● Dataset:
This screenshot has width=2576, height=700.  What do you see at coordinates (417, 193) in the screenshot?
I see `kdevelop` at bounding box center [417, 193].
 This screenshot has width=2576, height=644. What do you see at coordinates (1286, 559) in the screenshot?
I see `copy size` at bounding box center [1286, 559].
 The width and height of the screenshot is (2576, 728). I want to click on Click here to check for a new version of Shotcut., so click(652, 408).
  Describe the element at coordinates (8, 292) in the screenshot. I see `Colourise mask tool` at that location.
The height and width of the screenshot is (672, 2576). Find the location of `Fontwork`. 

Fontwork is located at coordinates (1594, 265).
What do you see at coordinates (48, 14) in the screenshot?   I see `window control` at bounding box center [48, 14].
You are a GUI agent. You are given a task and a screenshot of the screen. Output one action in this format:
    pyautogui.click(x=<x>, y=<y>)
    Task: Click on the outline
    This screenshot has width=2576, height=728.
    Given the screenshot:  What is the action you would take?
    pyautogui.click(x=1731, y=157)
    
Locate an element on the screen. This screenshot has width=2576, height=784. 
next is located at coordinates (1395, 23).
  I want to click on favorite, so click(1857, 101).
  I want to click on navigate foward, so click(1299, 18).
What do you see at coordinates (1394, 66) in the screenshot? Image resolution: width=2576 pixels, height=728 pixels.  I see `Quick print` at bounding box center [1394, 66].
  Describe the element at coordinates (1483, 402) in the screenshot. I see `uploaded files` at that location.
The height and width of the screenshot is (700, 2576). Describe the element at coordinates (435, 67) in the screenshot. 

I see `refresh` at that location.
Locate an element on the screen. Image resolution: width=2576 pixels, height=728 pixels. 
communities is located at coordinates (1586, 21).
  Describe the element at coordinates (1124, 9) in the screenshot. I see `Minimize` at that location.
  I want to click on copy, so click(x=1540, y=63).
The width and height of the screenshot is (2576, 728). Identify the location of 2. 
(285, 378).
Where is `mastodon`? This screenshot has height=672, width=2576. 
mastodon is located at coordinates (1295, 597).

● Written request: Change "Locate an element on the screen" to "Find an element on the screen" everywhere it occurs in the items above. Leave the rest of the items unchanged.

● Solution for this exercise:
This screenshot has width=2576, height=700.  What do you see at coordinates (417, 193) in the screenshot?
I see `kdevelop` at bounding box center [417, 193].
 This screenshot has width=2576, height=644. What do you see at coordinates (1286, 559) in the screenshot?
I see `copy size` at bounding box center [1286, 559].
 The width and height of the screenshot is (2576, 728). I want to click on Click here to check for a new version of Shotcut., so click(652, 408).
  Describe the element at coordinates (8, 292) in the screenshot. I see `Colourise mask tool` at that location.
The height and width of the screenshot is (672, 2576). Find the location of `Fontwork`. 

Fontwork is located at coordinates (1594, 265).
What do you see at coordinates (48, 14) in the screenshot?   I see `window control` at bounding box center [48, 14].
You are a GUI agent. You are given a task and a screenshot of the screen. Output one action in this format:
    pyautogui.click(x=<x>, y=<y>)
    Task: Click on the outline
    This screenshot has width=2576, height=728.
    Given the screenshot:  What is the action you would take?
    pyautogui.click(x=1731, y=157)
    
Find an element on the screen. This screenshot has width=2576, height=784. 
next is located at coordinates (1395, 23).
  I want to click on favorite, so click(1857, 101).
  I want to click on navigate foward, so click(1299, 18).
What do you see at coordinates (1394, 66) in the screenshot? Image resolution: width=2576 pixels, height=728 pixels.  I see `Quick print` at bounding box center [1394, 66].
  Describe the element at coordinates (1483, 402) in the screenshot. I see `uploaded files` at that location.
The height and width of the screenshot is (700, 2576). Describe the element at coordinates (435, 67) in the screenshot. 

I see `refresh` at that location.
Find an element on the screen. Image resolution: width=2576 pixels, height=728 pixels. 
communities is located at coordinates (1586, 21).
  Describe the element at coordinates (1124, 9) in the screenshot. I see `Minimize` at that location.
  I want to click on copy, so click(x=1540, y=63).
The width and height of the screenshot is (2576, 728). Identify the location of 2. 
(285, 378).
Where is `mastodon`? This screenshot has height=672, width=2576. 
mastodon is located at coordinates (1295, 597).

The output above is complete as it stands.